Short task: Please return word for word the part of the records that opens with the line containing "Open chat settings gear" and closes with the line containing "pos(913,750)", including both of those lines.

-=-=-

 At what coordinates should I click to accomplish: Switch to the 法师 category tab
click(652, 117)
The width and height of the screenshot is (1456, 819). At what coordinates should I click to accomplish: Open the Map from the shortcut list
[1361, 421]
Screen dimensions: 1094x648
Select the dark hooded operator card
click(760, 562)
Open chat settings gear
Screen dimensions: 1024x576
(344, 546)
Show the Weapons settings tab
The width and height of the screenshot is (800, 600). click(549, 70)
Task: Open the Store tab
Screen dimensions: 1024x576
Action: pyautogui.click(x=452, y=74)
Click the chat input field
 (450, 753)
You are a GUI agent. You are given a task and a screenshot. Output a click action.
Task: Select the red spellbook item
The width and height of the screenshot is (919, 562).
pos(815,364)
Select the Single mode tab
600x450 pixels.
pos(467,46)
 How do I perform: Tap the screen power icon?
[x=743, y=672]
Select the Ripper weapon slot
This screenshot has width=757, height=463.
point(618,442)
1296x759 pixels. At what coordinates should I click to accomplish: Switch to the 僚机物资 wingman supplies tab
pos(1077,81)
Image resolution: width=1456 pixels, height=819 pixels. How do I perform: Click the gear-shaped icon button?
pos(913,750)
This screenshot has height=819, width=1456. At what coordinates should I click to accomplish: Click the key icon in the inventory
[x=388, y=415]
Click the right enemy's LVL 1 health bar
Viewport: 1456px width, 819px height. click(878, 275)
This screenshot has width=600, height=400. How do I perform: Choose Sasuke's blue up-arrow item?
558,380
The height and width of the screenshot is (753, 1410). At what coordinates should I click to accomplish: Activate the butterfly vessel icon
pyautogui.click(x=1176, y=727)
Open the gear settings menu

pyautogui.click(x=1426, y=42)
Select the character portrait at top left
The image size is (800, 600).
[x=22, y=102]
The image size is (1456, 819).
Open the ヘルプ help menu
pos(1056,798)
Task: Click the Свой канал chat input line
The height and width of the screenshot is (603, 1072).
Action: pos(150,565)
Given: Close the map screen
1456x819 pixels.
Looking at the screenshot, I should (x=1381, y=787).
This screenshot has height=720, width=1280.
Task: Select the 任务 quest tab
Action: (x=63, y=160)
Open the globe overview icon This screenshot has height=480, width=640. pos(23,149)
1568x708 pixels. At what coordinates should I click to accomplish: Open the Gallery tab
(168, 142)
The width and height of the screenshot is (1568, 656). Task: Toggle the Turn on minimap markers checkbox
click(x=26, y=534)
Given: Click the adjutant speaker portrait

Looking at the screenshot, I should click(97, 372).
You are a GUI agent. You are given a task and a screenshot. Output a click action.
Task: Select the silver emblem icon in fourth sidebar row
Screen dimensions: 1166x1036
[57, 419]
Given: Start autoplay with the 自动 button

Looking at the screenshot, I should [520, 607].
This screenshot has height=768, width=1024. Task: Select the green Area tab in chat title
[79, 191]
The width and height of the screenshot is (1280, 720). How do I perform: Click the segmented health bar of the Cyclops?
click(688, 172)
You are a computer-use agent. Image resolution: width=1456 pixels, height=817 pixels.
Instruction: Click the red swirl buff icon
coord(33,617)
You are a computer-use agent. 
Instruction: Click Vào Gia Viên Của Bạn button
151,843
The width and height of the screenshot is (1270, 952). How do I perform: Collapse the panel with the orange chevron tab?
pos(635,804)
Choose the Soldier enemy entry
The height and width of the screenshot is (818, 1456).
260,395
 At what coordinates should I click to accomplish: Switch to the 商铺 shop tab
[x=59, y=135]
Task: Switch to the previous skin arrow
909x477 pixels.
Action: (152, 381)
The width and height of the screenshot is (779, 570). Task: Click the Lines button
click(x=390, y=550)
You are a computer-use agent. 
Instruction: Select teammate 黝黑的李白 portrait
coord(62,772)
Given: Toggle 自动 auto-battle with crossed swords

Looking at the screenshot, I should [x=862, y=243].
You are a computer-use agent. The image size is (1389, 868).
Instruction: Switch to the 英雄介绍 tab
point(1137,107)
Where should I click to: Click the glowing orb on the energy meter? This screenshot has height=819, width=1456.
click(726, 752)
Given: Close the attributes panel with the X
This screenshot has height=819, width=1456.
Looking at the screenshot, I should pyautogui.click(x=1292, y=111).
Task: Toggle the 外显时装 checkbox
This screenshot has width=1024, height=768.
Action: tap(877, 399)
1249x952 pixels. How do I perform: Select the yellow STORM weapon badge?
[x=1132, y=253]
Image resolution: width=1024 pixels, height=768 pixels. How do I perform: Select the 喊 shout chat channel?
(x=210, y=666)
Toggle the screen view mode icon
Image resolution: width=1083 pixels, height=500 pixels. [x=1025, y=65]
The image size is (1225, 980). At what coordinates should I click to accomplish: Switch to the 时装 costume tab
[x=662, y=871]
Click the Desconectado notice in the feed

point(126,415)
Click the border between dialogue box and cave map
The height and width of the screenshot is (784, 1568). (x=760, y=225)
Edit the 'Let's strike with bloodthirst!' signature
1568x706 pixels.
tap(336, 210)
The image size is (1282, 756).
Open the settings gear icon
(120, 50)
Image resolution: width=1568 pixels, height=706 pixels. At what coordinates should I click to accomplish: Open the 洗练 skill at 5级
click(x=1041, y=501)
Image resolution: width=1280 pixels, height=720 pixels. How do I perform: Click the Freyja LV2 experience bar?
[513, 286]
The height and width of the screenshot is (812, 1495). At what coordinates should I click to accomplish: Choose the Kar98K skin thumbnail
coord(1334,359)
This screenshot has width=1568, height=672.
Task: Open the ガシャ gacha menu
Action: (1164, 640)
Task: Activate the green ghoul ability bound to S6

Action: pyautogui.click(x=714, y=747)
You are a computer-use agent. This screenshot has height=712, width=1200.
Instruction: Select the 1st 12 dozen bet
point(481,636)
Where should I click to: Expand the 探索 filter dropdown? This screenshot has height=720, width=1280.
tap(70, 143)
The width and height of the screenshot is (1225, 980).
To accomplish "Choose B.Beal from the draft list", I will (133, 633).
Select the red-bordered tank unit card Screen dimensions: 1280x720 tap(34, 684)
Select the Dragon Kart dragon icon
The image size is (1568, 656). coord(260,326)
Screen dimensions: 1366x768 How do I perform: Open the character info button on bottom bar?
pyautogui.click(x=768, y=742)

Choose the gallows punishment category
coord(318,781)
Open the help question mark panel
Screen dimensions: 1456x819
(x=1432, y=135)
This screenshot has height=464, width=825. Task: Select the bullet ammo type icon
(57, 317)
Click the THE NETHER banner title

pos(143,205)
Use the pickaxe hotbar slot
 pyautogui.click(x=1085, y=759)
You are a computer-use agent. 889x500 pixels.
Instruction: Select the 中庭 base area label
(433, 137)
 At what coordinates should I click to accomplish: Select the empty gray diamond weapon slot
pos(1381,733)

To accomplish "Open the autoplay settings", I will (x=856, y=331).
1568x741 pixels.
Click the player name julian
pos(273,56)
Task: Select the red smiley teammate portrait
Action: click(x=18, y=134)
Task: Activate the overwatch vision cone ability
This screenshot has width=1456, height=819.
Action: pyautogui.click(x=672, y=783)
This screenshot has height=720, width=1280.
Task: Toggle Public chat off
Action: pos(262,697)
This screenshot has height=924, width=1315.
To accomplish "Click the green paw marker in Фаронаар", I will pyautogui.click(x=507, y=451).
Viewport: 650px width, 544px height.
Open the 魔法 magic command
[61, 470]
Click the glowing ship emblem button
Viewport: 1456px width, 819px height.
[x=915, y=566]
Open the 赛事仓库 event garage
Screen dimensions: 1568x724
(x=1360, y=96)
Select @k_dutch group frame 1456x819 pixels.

-=-=-

Solution:
Open chat settings gear
Screen dimensions: 1024x576
(344, 546)
Show the Weapons settings tab
The width and height of the screenshot is (800, 600). click(549, 70)
Task: Open the Store tab
Screen dimensions: 1024x576
Action: pyautogui.click(x=452, y=74)
Click the chat input field
 (450, 753)
You are a GUI agent. You are given a task and a screenshot. Output a click action.
Task: Select the red spellbook item
The width and height of the screenshot is (919, 562).
pos(815,364)
Select the Single mode tab
600x450 pixels.
pos(467,46)
 How do I perform: Tap the screen power icon?
[x=743, y=672]
Select the Ripper weapon slot
This screenshot has width=757, height=463.
point(618,442)
1296x759 pixels. At what coordinates should I click to accomplish: Switch to the 僚机物资 wingman supplies tab
pos(1077,81)
Image resolution: width=1456 pixels, height=819 pixels. How do I perform: Click the gear-shaped icon button?
pos(913,750)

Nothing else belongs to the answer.